Texte fourni:
^^^^
Les rapports entre les êtres humains sont-ils nécessairement faits de conflit, de soupçon ou de jalousie ?
Quelles parts de violence y a-t-il dans ma propre existence ?
Quels sont les liens entre la violence subie (je suis victime), la violence commise (je suis violent), la violence regardée (je suis voyeur) ?
Pourquoi la violence me fascine-t-elle tant ? ou au contraire me dégoûte-t-elle tant ?

Un peu de culture...

Films


  • American History X
    Film américain réalisé par Tony Kaye (1998). Drame. Durée : 1h 59mn. Interdit aux moins de 12 ans.
    À travers l’histoire d’une famille américaine, ce film tente d’expliquer l’origine du racisme et de l’extrémisme aux Etats-Unis. Il raconte l’histoire de Derek, qui voulant venger la mort de son père, abattu par un dealer noir, a épousé les thèses racistes d’un groupuscule de militants d’extrême droite et s’est mis au service de son leader, brutal théoricien prônant la suprématie de la race blanche. Ces théories le mèneront à commettre un double meurtre entraînant son jeune frère, Danny, dans la spirale de la haine.
^^^^
Matériel recueilli:
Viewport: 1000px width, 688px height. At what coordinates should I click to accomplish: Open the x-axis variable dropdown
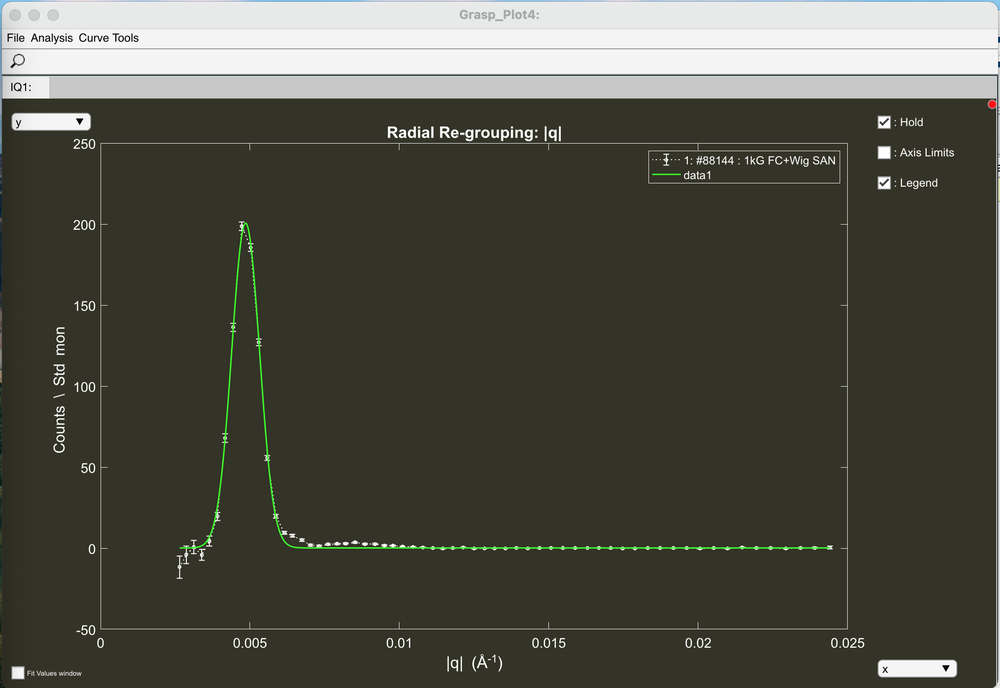click(916, 668)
^^^^
Travail à faire:
A - Dans le texte sur la violence, qui a réalisé le film American History X ?
B - Écrivez la suite du texte sur la violence, s'il vous plaît.

Réponses:
A - Tony Kaye, en 1998.

B -
    Ce film dur à voir traverse plusieurs niveaux de violence, en famille, dans la rue, en prison, à l’intérieur du  » gang  » : violence physique avec bagarres, meurtres, viol ; violence structurelle avec le racisme et la pauvreté ; violence idéologique avec le nazisme… Et il offre des pistes de réflexion intéressantes : peut-on sortir de la violence ? est-ce une fatalité ? comment l’humour, la lecture, le rapport à l’autre peuvent aider à prendre conscience de la violence ?…

  • La tranchée des espoirs
    Téléfilm français de Jean-Louis Lorenzi (2002). Durée 1h 47mn.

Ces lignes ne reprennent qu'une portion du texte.